El haiku representa una antítesis: no colma el juego de las representaciones, hay ausencias y huecos; se acrisola en la pureza de la denotación. Si en la versificación más tradicional el poema estalla en interpretaciones subjetivas o culturales, en el haiku alcanza concentración semántica por medio de la sencillez. Paz señaló en algún momento que la explicación, la reiteración y el discurso suponen las enfermedades de la poesía. El haiku podría ser el revulsivo para ellas. Pero también la dispersión existencial del hombre exige una cura y la encuentra en el poema. El yo alienado, que percibe en el sucederse del tiempo la cancelación de su plenitud, se ubica gracias al poema en un instante eterno y mágico, en un «tiempo sin medida» o un momento «paralizado, suspendido / entre un abismo y otro».

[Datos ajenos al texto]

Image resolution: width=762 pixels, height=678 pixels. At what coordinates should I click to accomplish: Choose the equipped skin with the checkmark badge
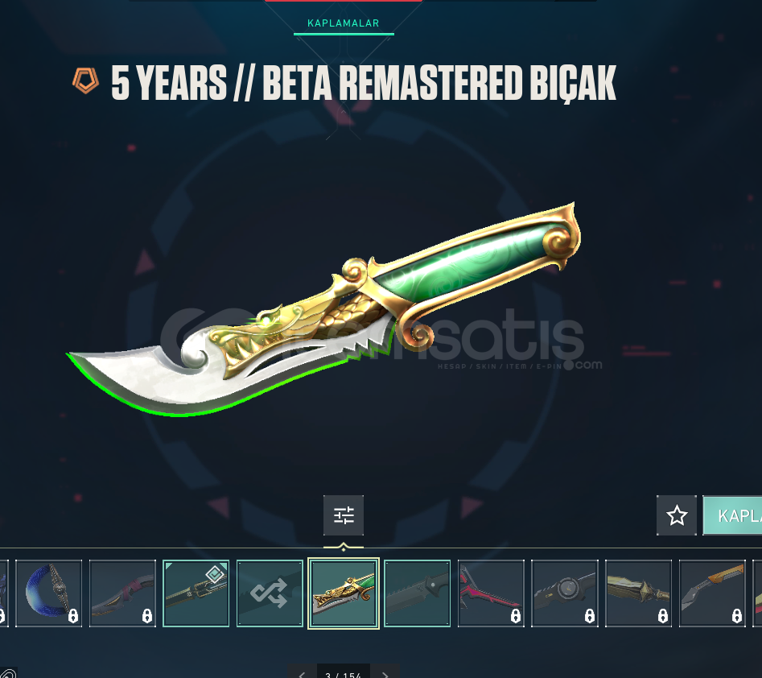point(196,593)
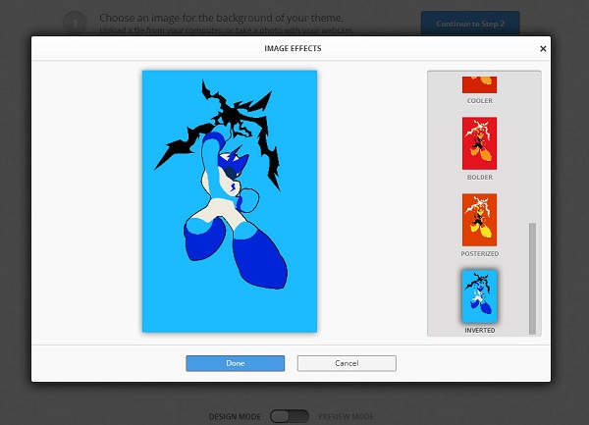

Sin embargo, la comunión existencial que anhelaban Basho y Paz no salva al hombre; más bien lo difumina en la plenitud del vacío. Paz fue desnudando su poesía, como si presintiera la desaparición del poeta que fue en el sueño telúrico del poema. El camino se consuma con la llegada a ese ámbito del «ser sin ser», «el espacio puro», al lugar donde se recomponen los fragmentos despedazados en la historia del mundo: «Todos eran todo. / Solo había una palabra inmensa y sin revés. / Palabra como un sol. / Un día se rompió en fragmentos diminutos, / son las palabras del lenguaje que hablamos, / fragmentos que nunca se unirán, / espejos rotos donde el mundo se mira destrozado».

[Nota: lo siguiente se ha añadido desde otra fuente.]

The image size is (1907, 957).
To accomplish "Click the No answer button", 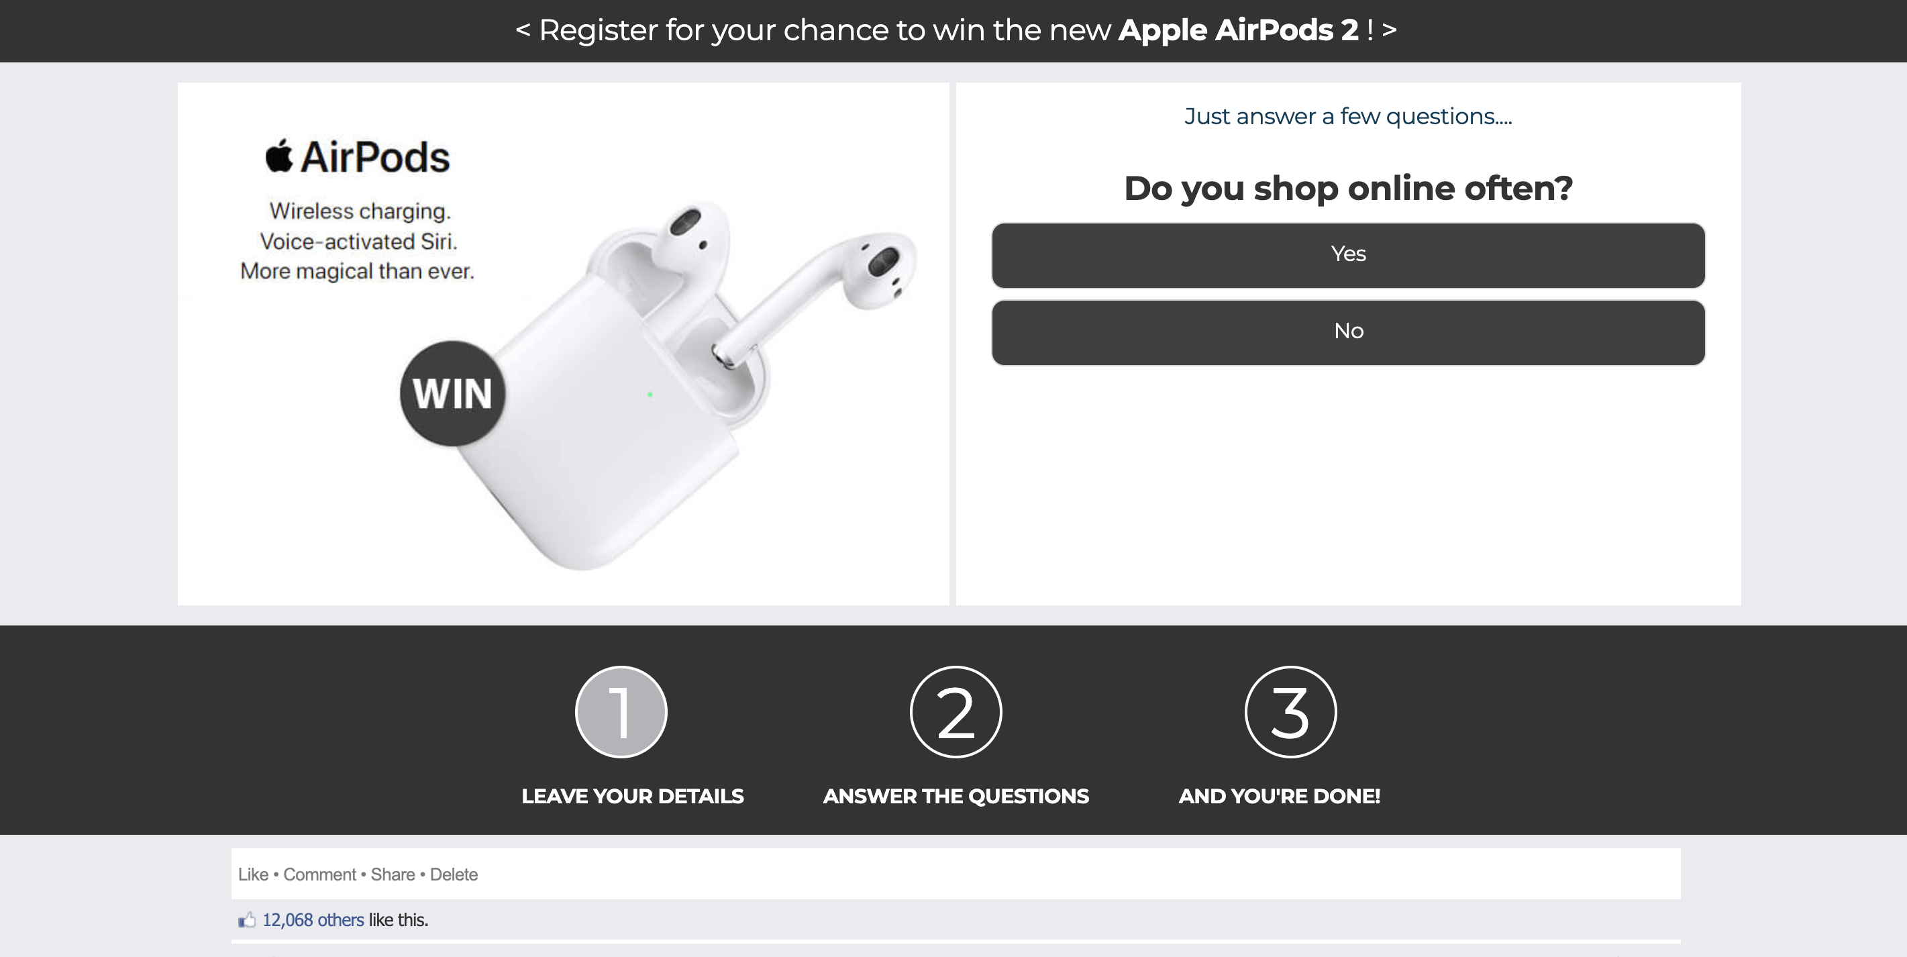I will click(1348, 332).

Lo paradójico es que el hombre en plenitud deja de ser hombre. O, por decirlo de otro modo, que la expresión poética más pura no sería más que el eco de un silencio mantenido. El zen, como la oquedad del haiku, puede ser un lenitivo atractivo para un sujeto hiperconsciente e individualista, como el hombre de hoy, pero no se compromete en tareas redentoras. Basho divinizó lo natural; Paz, por su parte, sacralizó la experiencia poética o amorosa refiriéndose al dios inmanente del amor y la poesía, como ha indicado con precisión E. krauze, pero eso terminó obstaculizando su comunión con la trascendencia. 

Profesor de Filosofía del Derecho. (Universidad Complutense de Madrid).